Task details -> Copy out all of the entries below without any change.

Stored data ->
◇ ◇ ◇ ◇
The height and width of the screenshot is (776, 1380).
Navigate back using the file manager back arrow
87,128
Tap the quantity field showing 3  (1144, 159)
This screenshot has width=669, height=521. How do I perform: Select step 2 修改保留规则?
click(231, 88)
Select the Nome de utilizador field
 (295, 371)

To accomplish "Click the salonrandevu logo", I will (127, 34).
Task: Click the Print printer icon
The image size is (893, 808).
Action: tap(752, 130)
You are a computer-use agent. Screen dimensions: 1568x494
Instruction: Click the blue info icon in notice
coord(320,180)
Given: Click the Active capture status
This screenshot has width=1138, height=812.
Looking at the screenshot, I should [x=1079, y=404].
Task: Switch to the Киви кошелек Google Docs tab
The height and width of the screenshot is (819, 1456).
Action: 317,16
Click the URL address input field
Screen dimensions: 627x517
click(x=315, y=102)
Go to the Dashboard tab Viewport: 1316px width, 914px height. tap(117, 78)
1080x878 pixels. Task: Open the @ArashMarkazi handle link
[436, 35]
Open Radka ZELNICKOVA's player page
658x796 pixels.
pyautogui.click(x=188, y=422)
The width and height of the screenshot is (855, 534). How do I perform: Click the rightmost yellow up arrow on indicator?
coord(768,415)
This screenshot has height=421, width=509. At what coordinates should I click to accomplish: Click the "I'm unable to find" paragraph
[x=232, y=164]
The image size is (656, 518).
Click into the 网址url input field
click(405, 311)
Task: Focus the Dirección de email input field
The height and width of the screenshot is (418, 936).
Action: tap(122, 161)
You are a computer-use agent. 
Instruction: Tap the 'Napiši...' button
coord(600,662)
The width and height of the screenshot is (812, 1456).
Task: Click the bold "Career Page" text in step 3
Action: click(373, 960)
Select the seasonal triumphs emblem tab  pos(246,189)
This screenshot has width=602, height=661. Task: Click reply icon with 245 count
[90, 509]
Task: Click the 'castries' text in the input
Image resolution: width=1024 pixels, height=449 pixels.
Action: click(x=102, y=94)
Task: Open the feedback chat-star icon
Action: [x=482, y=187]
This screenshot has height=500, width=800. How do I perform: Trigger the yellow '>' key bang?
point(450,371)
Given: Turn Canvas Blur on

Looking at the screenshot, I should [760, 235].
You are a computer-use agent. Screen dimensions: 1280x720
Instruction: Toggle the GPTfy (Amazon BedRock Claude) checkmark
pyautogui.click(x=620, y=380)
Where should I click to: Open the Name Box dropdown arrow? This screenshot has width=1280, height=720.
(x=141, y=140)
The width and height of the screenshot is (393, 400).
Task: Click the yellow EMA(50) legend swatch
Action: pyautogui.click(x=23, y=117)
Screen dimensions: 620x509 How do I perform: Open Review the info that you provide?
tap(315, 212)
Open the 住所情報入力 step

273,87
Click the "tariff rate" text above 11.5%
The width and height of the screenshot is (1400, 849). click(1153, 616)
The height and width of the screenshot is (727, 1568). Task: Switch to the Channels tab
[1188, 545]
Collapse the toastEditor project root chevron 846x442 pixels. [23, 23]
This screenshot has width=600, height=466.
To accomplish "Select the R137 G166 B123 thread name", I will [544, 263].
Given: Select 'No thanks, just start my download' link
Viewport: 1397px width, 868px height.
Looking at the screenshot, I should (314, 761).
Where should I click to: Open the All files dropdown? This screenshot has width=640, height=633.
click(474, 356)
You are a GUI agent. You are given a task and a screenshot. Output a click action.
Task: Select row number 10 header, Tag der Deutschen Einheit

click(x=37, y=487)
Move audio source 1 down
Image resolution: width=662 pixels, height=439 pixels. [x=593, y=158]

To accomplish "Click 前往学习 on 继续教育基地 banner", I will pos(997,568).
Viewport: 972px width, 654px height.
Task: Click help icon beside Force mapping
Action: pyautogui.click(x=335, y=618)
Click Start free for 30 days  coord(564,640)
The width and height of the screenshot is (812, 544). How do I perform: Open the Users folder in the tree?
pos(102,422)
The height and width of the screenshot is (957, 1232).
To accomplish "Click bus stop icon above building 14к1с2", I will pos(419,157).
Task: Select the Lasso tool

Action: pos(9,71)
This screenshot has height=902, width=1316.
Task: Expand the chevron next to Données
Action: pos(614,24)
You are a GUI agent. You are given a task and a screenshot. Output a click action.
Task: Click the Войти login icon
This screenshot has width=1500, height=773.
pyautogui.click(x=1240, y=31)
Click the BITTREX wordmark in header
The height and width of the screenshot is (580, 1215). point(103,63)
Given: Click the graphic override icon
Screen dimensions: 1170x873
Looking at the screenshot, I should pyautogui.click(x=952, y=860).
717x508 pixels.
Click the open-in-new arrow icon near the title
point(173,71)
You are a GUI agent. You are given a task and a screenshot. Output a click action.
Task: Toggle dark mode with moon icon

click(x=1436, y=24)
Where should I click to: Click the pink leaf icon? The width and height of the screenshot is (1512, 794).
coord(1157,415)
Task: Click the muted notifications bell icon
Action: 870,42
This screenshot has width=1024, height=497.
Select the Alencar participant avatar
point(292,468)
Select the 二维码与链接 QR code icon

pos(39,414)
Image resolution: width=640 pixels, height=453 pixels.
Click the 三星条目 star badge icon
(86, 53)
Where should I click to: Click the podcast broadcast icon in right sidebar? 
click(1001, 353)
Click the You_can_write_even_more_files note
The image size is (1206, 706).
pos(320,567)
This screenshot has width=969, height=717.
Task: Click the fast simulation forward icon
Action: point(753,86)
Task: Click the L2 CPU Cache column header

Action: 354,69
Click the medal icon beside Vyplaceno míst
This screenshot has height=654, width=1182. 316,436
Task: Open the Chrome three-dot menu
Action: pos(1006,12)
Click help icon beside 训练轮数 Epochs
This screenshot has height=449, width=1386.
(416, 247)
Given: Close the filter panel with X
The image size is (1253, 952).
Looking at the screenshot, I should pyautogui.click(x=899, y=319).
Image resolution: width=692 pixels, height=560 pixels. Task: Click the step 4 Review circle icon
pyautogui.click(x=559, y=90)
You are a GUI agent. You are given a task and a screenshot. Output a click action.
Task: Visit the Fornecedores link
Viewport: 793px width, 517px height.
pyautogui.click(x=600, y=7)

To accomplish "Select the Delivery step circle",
◇ ◇ ◇ ◇
Answer to the problem ->
The height and width of the screenshot is (776, 1380).
Navigate back using the file manager back arrow
87,128
Tap the quantity field showing 3  (1144, 159)
This screenshot has width=669, height=521. How do I perform: Select step 2 修改保留规则?
click(231, 88)
Select the Nome de utilizador field
 (295, 371)

To accomplish "Click the salonrandevu logo", I will (127, 34).
Task: Click the Print printer icon
The image size is (893, 808).
Action: tap(752, 130)
You are a computer-use agent. Screen dimensions: 1568x494
Instruction: Click the blue info icon in notice
coord(320,180)
Given: Click the Active capture status
This screenshot has width=1138, height=812.
Looking at the screenshot, I should [x=1079, y=404].
Task: Switch to the Киви кошелек Google Docs tab
The height and width of the screenshot is (819, 1456).
Action: 317,16
Click the URL address input field
Screen dimensions: 627x517
click(x=315, y=102)
Go to the Dashboard tab Viewport: 1316px width, 914px height. tap(117, 78)
1080x878 pixels. Task: Open the @ArashMarkazi handle link
[436, 35]
Open Radka ZELNICKOVA's player page
658x796 pixels.
pyautogui.click(x=188, y=422)
The width and height of the screenshot is (855, 534). How do I perform: Click the rightmost yellow up arrow on indicator?
coord(768,415)
This screenshot has height=421, width=509. At what coordinates should I click to accomplish: Click the "I'm unable to find" paragraph
[x=232, y=164]
The image size is (656, 518).
Click into the 网址url input field
click(405, 311)
Task: Focus the Dirección de email input field
The height and width of the screenshot is (418, 936).
Action: tap(122, 161)
You are a computer-use agent. 
Instruction: Tap the 'Napiši...' button
coord(600,662)
The width and height of the screenshot is (812, 1456).
Task: Click the bold "Career Page" text in step 3
Action: click(373, 960)
Select the seasonal triumphs emblem tab  pos(246,189)
This screenshot has width=602, height=661. Task: Click reply icon with 245 count
[90, 509]
Task: Click the 'castries' text in the input
Image resolution: width=1024 pixels, height=449 pixels.
Action: click(x=102, y=94)
Task: Open the feedback chat-star icon
Action: [x=482, y=187]
This screenshot has height=500, width=800. How do I perform: Trigger the yellow '>' key bang?
point(450,371)
Given: Turn Canvas Blur on

Looking at the screenshot, I should [760, 235].
You are a computer-use agent. Screen dimensions: 1280x720
Instruction: Toggle the GPTfy (Amazon BedRock Claude) checkmark
pyautogui.click(x=620, y=380)
Where should I click to: Open the Name Box dropdown arrow? This screenshot has width=1280, height=720.
(x=141, y=140)
The width and height of the screenshot is (393, 400).
Task: Click the yellow EMA(50) legend swatch
Action: pyautogui.click(x=23, y=117)
Screen dimensions: 620x509 How do I perform: Open Review the info that you provide?
tap(315, 212)
Open the 住所情報入力 step

273,87
Click the "tariff rate" text above 11.5%
The width and height of the screenshot is (1400, 849). click(1153, 616)
The height and width of the screenshot is (727, 1568). Task: Switch to the Channels tab
[1188, 545]
Collapse the toastEditor project root chevron 846x442 pixels. [23, 23]
This screenshot has width=600, height=466.
To accomplish "Select the R137 G166 B123 thread name", I will [544, 263].
Given: Select 'No thanks, just start my download' link
Viewport: 1397px width, 868px height.
Looking at the screenshot, I should (314, 761).
Where should I click to: Open the All files dropdown? This screenshot has width=640, height=633.
click(474, 356)
You are a GUI agent. You are given a task and a screenshot. Output a click action.
Task: Select row number 10 header, Tag der Deutschen Einheit

click(x=37, y=487)
Move audio source 1 down
Image resolution: width=662 pixels, height=439 pixels. [x=593, y=158]

To accomplish "Click 前往学习 on 继续教育基地 banner", I will pos(997,568).
Viewport: 972px width, 654px height.
Task: Click help icon beside Force mapping
Action: pyautogui.click(x=335, y=618)
Click Start free for 30 days  coord(564,640)
The width and height of the screenshot is (812, 544). How do I perform: Open the Users folder in the tree?
pos(102,422)
The height and width of the screenshot is (957, 1232).
To accomplish "Click bus stop icon above building 14к1с2", I will pos(419,157).
Task: Select the Lasso tool

Action: pos(9,71)
This screenshot has height=902, width=1316.
Task: Expand the chevron next to Données
Action: pos(614,24)
You are a GUI agent. You are given a task and a screenshot. Output a click action.
Task: Click the Войти login icon
This screenshot has width=1500, height=773.
pyautogui.click(x=1240, y=31)
Click the BITTREX wordmark in header
The height and width of the screenshot is (580, 1215). point(103,63)
Given: Click the graphic override icon
Screen dimensions: 1170x873
Looking at the screenshot, I should pyautogui.click(x=952, y=860).
717x508 pixels.
Click the open-in-new arrow icon near the title
point(173,71)
You are a GUI agent. You are given a task and a screenshot. Output a click action.
Task: Toggle dark mode with moon icon

click(x=1436, y=24)
Where should I click to: Click the pink leaf icon? The width and height of the screenshot is (1512, 794).
coord(1157,415)
Task: Click the muted notifications bell icon
Action: 870,42
This screenshot has width=1024, height=497.
Select the Alencar participant avatar
point(292,468)
Select the 二维码与链接 QR code icon

pos(39,414)
Image resolution: width=640 pixels, height=453 pixels.
Click the 三星条目 star badge icon
(86, 53)
Where should I click to: Click the podcast broadcast icon in right sidebar? 
click(1001, 353)
Click the You_can_write_even_more_files note
The image size is (1206, 706).
pos(320,567)
This screenshot has width=969, height=717.
Task: Click the fast simulation forward icon
Action: point(753,86)
Task: Click the L2 CPU Cache column header

Action: 354,69
Click the medal icon beside Vyplaceno míst
This screenshot has height=654, width=1182. 316,436
Task: Open the Chrome three-dot menu
Action: pos(1006,12)
Click help icon beside 训练轮数 Epochs
This screenshot has height=449, width=1386.
(416, 247)
Given: Close the filter panel with X
The image size is (1253, 952).
Looking at the screenshot, I should pyautogui.click(x=899, y=319).
Image resolution: width=692 pixels, height=560 pixels. Task: Click the step 4 Review circle icon
pyautogui.click(x=559, y=90)
You are a GUI agent. You are given a task and a screenshot. Output a click action.
Task: Visit the Fornecedores link
Viewport: 793px width, 517px height.
pyautogui.click(x=600, y=7)

To accomplish "Select the Delivery step circle",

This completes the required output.